Il progetto di Sara Peccianti, giovane fotografa il cui nome d’arte è La Sullivan, nasce di certo da un dolore. Forse più di uno. Approccio molto femminile alla fotografia, il suo, che viene utilizzata come mezzo di indagine interiore e ponte per attraversare qualche ostacolo. L’autoritratto è per lei il corrispettivo di un’esplorazione, indagine oggettiva del suo sentire, di cose subite o vissute in un recente passato. Il linguaggio che usa è persuasivo, immaginifico, materico: il cuore d’animale sanguina tra le sue mani, ce lo mette di fronte e ci costringe a restarle di fronte. Procede per metafore, allusioni e rimandi di grande impatto visivo, che le servono per analizzare i suoi stessi pensieri e inscatolare quella remota sofferenza. La vicenda che si srotola un fotogramma dopo l’altro è quella di un amore finito. Ogni tassello è il frammento di un vetro che è andato in pezzi ed è rimasto sul pavimento. L’autrice finisce quasi per calpestarlo: nel suo intervento riportato qui sotto dice “ora è tempo di andare”. Come in un processo di purificazione, fa un salto ed è oltre. E’ l’allegoria della vita stessa, dove emozioni di gioia, rabbia, turbamento, mancanza, liberazione sono tappe di una storia narrata per immagini che dicono la verità e, proprio per questo, sono efficaci.

 

“Questa è la mia storia, il mio naufragare

Ogni notte il mio cuore sboccia e fiorisce, lo sento pulsare sulla dolente canzone dell’amor perduto.

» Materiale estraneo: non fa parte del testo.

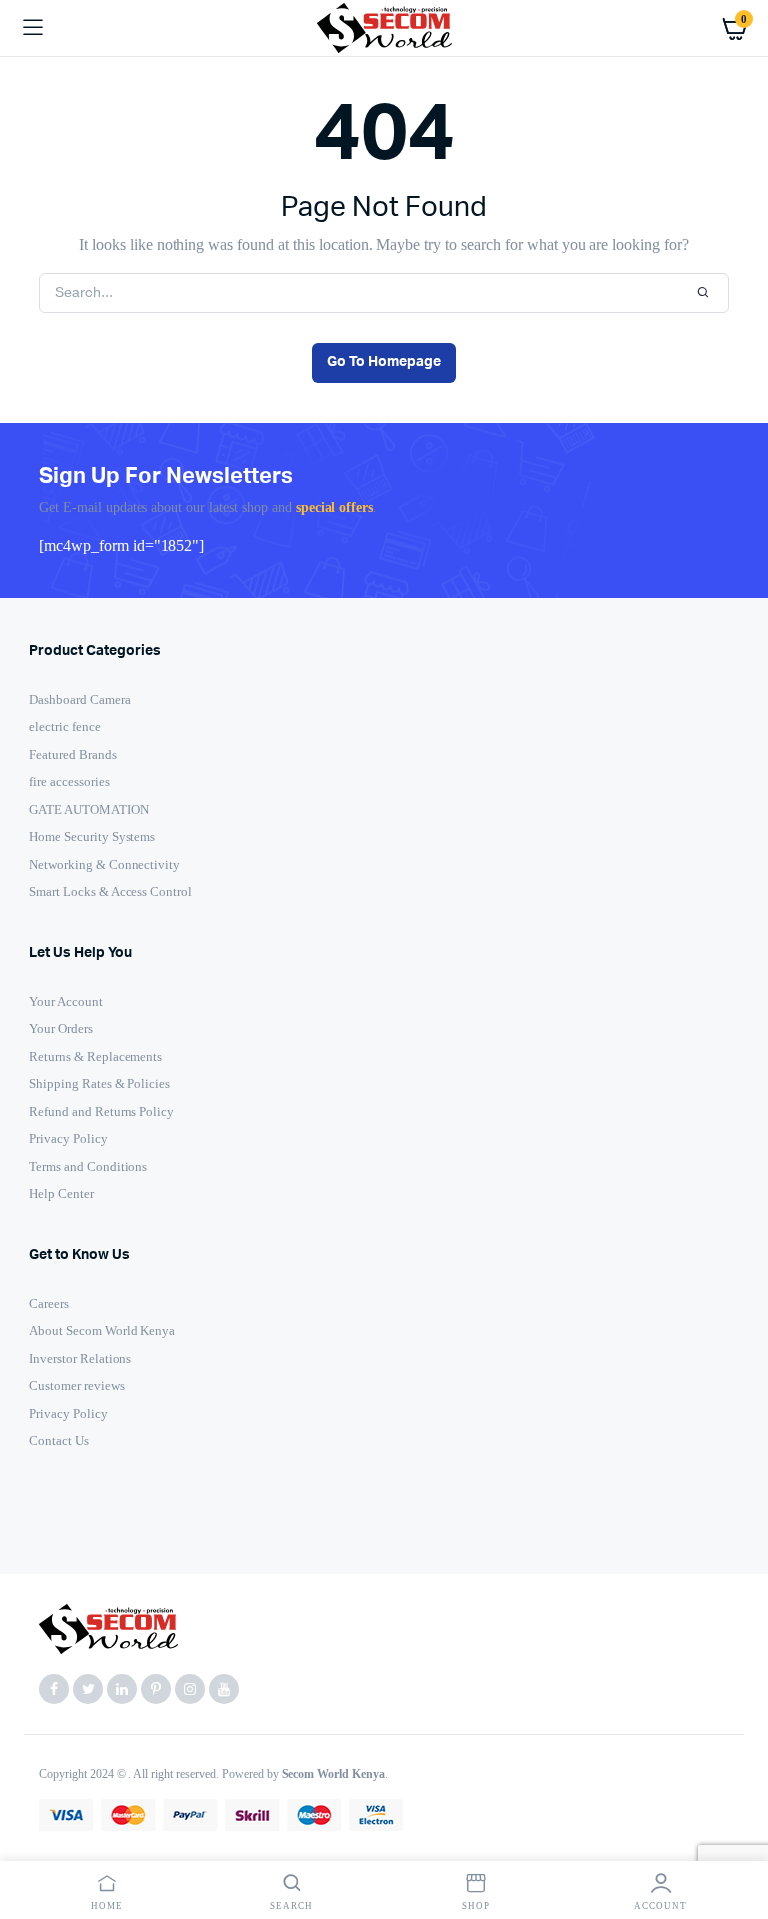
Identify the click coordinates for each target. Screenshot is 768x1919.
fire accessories (69, 781)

Tutto fluisce e scorre. Sangue, lacrime, tempo.

Fiumi di sogni sgorgano, sono viva eppure annego, mentre la primavera stenta ad arrivare.

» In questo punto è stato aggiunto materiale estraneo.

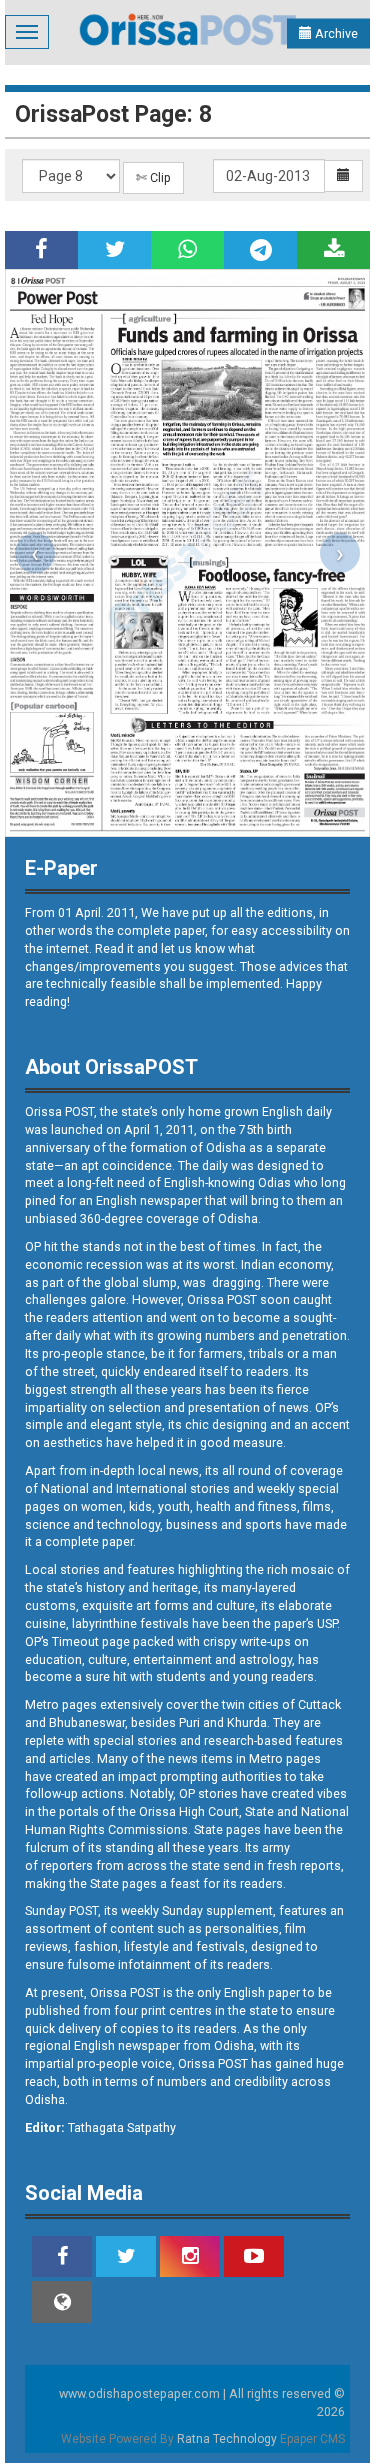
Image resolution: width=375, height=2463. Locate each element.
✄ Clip (153, 177)
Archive (335, 33)
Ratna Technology (227, 2439)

 Un fiocco di neve si arena, danza l’inverno piangendo su petali secchi, sullo spettro di un tuo sorriso.

Amare e lasciare che tutto accada, ora è tempo di andare. Il mio cuore è qui, esposto.

 Te lo mostro, lo tengo tra le mani, chiuso in questo cerchio, senza rimpianto, senza rimorsi.

Trovando in me, finalmente, un porto dove approdare”

Note biografiche

Sara Peccianti, in arte “LaSullivan”, nasce a Milano nel 1992 (c’è chi giura di averla vista nascere già con i capelli blu). Da sempre amante dell’ arte intraprende gli studi di Beni Culturali all’Accademia di Brera. Conseguito il diploma capisce che una delle sue più grandi passioni è la fotografia e per alcuni anni affianca il lavoro nel settore retail con corsi riguardanti il campo fotografico. Da qui Inizia a produrre i suoi primi autoritratti perchè sente l’esigenza di raccontare se stessa nella sua continua evoluzione tramite diverse tecniche sperimentando digitale, analogico e polaroid. Nel 2019 frequenta il biennio presso l’Istituto Italiano di Fotografia, vincendo anche una borsa di studio. Finiti gli studi inizia a lavorare come fotografa professionista condividendo uno studio fotografico e si specializza nella ritrattistica.

Chi la conosce sa che due delle sue paure più grandi sono la monotonia e la banalità ed è per questo che decide di ritrarre principalmente persone che non hanno paura di mostrare se stesse per quello che sono nella loro unicità.